On December 7th at the Africa Centre in Southwark, Ekua Haizel will be hosting their 4th edition of Africa on the rise, with the focus on mental health. It’s a panelled interactive discussion focusing on the role of the African diaspora in challenging the stigma of mental health in Africa. Panellists include Tomilola Awosika  who is the executive director of Eternal Ages a production company that uses biblical foundations to highlight the epidemics within the afro- Caribbean society in an unorthodox manner. She is a firm believer that biblical teachings can be adaptable to any era or age. 

As a millennial of African heritage, it was important to me that I addressed the prominent acts of misconduct within our society. Also, practices that I believe may have passed through generations in the name of culture and/or religion. As Africans, we have come from a lineage of regency and as a result of what we have been through and where we have come to, a lot of us develop a strong sense of pride. In many aspects this pride is warranted but in some respects it can be detrimental to our growth as individuals. Being proud can sometimes teach us that when something is ‘wrong’ we must mask/ suppress the symptoms rather than treat the cause. In the UK alone it was found in 2007 that 39% of Africans were suffering from some type of mental health disorder, over half of which were did nothing about it. In 2013, 6 years later AHPN (African health policy network) found this had increased by 3%.

Considering this and my own personal experiences with mental health. I decided that Eternal Ages’ first production would be a musical on mental health. Eternal Ages The Musical – Mental Health Edition.
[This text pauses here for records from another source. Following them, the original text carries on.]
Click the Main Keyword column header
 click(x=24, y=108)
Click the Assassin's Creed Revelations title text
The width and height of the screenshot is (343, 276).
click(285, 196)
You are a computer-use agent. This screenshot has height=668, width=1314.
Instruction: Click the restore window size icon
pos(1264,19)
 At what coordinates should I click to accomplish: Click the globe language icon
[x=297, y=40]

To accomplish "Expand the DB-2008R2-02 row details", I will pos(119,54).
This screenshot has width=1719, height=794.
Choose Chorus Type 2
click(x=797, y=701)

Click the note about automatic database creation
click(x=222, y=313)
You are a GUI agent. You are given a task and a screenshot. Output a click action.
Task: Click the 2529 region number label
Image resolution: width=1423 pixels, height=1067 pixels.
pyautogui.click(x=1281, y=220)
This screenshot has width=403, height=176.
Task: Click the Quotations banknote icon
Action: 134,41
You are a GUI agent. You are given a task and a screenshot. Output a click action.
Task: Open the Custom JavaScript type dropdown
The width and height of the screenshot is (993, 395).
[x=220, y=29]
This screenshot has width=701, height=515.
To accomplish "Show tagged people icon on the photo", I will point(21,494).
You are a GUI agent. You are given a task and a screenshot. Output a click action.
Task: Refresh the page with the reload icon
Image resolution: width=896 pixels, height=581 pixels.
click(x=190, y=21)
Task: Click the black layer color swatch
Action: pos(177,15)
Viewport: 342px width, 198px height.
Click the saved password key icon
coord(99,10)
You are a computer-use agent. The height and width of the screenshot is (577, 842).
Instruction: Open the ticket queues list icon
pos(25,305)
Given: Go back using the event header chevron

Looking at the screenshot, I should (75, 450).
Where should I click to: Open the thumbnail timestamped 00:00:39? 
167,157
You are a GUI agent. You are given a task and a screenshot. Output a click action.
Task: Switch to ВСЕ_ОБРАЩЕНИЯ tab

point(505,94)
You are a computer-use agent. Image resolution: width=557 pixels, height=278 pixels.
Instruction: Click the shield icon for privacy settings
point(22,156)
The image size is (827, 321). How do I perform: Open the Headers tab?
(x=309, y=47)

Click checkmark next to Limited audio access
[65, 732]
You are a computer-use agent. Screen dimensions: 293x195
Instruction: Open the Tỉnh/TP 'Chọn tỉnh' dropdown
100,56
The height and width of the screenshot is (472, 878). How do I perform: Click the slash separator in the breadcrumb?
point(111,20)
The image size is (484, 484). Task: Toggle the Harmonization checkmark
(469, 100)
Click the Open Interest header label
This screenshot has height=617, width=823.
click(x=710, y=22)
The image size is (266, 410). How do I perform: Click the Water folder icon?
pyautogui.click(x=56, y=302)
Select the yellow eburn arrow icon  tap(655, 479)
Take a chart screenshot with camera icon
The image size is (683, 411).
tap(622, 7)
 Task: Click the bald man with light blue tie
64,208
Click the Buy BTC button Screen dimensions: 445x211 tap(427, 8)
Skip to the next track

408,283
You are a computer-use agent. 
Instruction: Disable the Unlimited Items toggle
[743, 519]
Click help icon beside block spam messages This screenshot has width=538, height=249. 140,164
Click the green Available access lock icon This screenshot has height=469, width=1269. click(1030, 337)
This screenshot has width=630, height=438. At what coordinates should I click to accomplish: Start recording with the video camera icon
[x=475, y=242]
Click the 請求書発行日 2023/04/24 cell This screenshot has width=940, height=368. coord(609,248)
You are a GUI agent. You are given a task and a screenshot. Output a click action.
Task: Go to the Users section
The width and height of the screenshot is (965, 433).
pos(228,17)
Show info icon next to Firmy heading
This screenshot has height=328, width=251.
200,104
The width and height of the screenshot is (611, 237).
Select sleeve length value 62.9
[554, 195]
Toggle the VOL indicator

Which took place at the Shaw Theatre in Central London in September 2017 and sold out to audience of 500.

I am excited about the opportunity to be a panellist at this event and hope the conversations on the evening will spark bigger initiatives to come forward in this much needed topic area.’

Ekua Haizel is an organisation focused on engaging Black British Africans to create a community and sense of cultural identity; allowing them to contribute more effectively to the rising African legacy.

It holds regular networking events in the UK and connect Black British Africans to internships in Ghana.

Ekua Haizel also works with corporates, business and individuals who want to travel to Ghana to heighten their understanding of a different culture through cultural immersion.